Chapter Contents

Previous

Next
SAS/ACCESS Software for PC File Formats: Reference

Understanding XLS Essentials

This chapter introduces SAS System users to XLS files. It focuses on the terms and concepts that help you use the SAS/ACCESS interface and includes descriptions of

XLS files contain data in the form of Microsoft Excel spreadsheets. Unless otherwise noted, Excel 4 and Excel 5 files are referred to collectively throughout this report as XLS. Excel 5 files are not supported under OS/2.
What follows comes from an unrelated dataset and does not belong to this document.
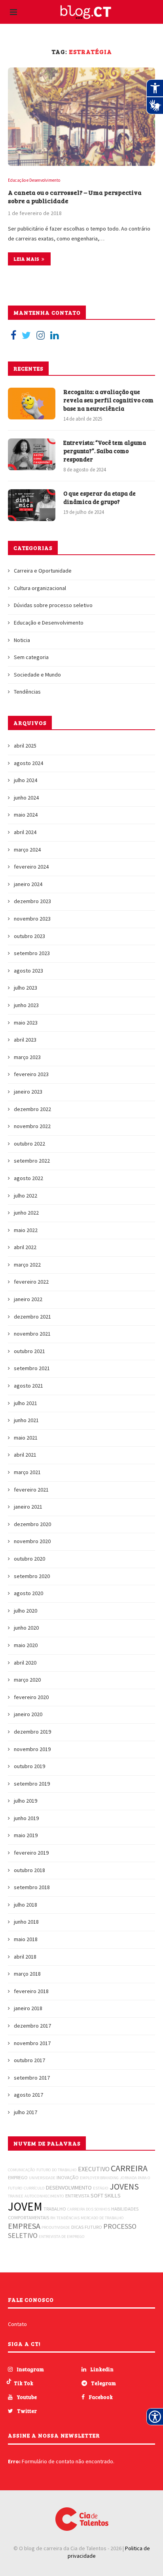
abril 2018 (25, 1956)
Note:   The ACCESS and DBLOAD procedures do not support files in the Excel 97 (Version 8) format. However, you can still access Excel 97 files through the SAS Import/Export facility. From a SAS session's PROGRAM EDITOR window, select the File menu and then select the Import Data or Export Data item. Information about how to import and export Excel data is available from the [Help] button. To write code to import or export Excel data, refer to the IMPORT or EXPORT procedure description in the SAS Procedures Guide.  [cautionend]


XLS Files

Various software products, such as the Microsoft Excel spreadsheet, enable you to use spreadsheet or database files to enter, organize, and perform calculations on data. Spreadsheets are most often used for general ledgers, income statements, and other types of financial record keeping. Database files also enable you to organize related information, such as the data in an accounts-receivable journal.

In spreadsheets, the data are organized according to certain relationships among data items. These relationships are expressed in a tabular form--in columns and rows. Each column represents one category of data, and each row can hold one data value for each column.

A Microsoft Excel 5.0 worksheet, for example, is an electronic spreadsheet consisting of a grid of 256 columns and 16,384 rows. The intersection of a column and a row is called a cell. Columns and Rows of Data in an XLS File illustrates a portion of a standard Excel worksheet.

Columns and Rows of Data in an XLS File

[IMAGE]

Column letters for each column appear above the worksheet. Columns are lettered A through IV (A to Z, AA to AZ, BA to BZ, and so on to IV). Row numbers for each row appear to the left of the worksheet. Rows are numbered 1 to 16,384. For Excel 4 files, only one worksheet (worksheet 1) is allowed per file, but more than one worksheet can be stored in a workbook. You must convert any worksheets you store in a workbook back to worksheets before you can use the data in a SAS program.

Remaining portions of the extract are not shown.